Vous êtes tout simplement trop grand pour la petite boîte sombre qu'ils ont construite pour vous.
Sortir.
Quittez la boîte.
Laissez-les parler aux murs.
Vous avez une âme dont vous devez vous occuper, et elle attend que vous rentriez à la maison.
L'audition pour votre propre vie est terminée
Vous êtes assis tranquillement maintenant, n'est-ce pas ?
Les échos de leur logique circulaire rebondissent toujours autour de votre crâne comme du verre déchiqueté.
Votre cœur est comme un fruit meurtri.
Tendre, exposé et épuisé d’avoir été serré par des mains qui prétendaient le tenir.
Vous pensez probablement : si j'avais été juste un peu plus patient, si j'étais juste un peu plus parfait, ils n'auraient pas eu à me traiter de cette façon.
Arrêt.
Arrêtez-vous.
Cette pensée est un mensonge conçu pour vous garder petit.
Vous pleurez la personne que vous pensiez qu’elle était, et c’est un chagrin lourd et sacré.
C'est normal de s'asseoir avec cette douleur. C'est normal d'admettre que ça fait très mal de réaliser que vous jouiez à un jeu que vous n'étiez jamais censé gagner.
Mais regardez ce que vous avez maintenant.
Vous avez la carte.
Vous avez vu le gaslighting et les poteaux de but qui ne restent jamais immobiles.

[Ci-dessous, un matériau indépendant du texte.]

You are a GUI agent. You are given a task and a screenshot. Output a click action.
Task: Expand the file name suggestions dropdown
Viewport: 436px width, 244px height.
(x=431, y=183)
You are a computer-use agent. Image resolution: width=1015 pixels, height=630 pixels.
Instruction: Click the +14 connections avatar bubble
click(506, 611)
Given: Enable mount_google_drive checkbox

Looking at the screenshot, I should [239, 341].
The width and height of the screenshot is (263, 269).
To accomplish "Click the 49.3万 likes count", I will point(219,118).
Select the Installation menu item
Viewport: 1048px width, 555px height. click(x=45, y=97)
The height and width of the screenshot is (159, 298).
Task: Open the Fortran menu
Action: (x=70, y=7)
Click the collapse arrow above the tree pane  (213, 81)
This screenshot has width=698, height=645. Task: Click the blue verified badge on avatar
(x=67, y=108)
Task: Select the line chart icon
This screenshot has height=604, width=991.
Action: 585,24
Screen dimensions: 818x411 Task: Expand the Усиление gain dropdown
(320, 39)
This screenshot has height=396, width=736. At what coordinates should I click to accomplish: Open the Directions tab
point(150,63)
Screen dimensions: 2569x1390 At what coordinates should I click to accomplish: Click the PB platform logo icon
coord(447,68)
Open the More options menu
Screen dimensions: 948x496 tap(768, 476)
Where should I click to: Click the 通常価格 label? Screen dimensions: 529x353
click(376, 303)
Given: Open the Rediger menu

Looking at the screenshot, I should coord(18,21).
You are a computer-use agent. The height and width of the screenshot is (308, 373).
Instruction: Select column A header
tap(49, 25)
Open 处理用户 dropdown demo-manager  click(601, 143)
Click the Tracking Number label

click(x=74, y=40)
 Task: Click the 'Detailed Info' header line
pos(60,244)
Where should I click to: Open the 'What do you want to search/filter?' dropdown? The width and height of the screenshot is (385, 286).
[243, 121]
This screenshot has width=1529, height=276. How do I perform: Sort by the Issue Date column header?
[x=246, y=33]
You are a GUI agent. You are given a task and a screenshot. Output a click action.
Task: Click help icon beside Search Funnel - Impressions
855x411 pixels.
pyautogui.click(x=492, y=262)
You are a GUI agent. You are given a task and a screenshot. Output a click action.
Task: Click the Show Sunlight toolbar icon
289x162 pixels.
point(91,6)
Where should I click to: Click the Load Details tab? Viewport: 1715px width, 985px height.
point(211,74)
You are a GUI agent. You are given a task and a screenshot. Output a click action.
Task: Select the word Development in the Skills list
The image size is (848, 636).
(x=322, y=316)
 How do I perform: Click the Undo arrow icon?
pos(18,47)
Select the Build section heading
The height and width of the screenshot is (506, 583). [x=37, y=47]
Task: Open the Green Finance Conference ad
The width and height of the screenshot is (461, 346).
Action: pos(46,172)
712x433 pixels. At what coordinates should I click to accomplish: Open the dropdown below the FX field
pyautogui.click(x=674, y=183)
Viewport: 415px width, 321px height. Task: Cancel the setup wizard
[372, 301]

Vous ne trébuchez plus dans le noir ; vous avez allumé les lumières du stade et les monstres paraissent beaucoup plus petits lorsqu'ils ne peuvent pas se cacher dans l'ombre de votre doute.
Ce n'est pas seulement un article.
C'est votre kit de survie.
C'est le formulaire d'autorisation que vous avez oublié de signer vous-même.
Vous récupérez votre récit, mot après mot douloureux.
Vous récupérez dans votre tête l’espace qu’ils occupent depuis trop longtemps sans loyer.
Séchez-vous les yeux.
Non pas parce que vos larmes ne sont pas valables, mais parce que vous avez besoin de voir clairement la sortie.
Vous n'êtes pas une personne difficile ; vous êtes une personne difficile à manipuler.
Et c'est votre super pouvoir.
Le chagrin que vous ressentez en ce moment n’est pas un signe de faiblesse ; c'est le son de votre esprit sortant d'une cage trop petite pour votre génie.
Vous en êtes désormais l'auteur.
Vous êtes le protagoniste.
Vous êtes le foutu héros de cette histoire.
Sortez de cette maison en feu et ne regardez pas en arrière.
Vous ne devez pas au feu d’expliquer pourquoi vous avez décidé de respirer.
Se lever.
Prend de la place.
Dites votre vérité jusqu'à ce que votre voix cesse de trembler.
Le monde attend la version de vous qui ne demande pas la permission d’exister.
Allez la trouver.
Elle attendait que tu rentres à la maison.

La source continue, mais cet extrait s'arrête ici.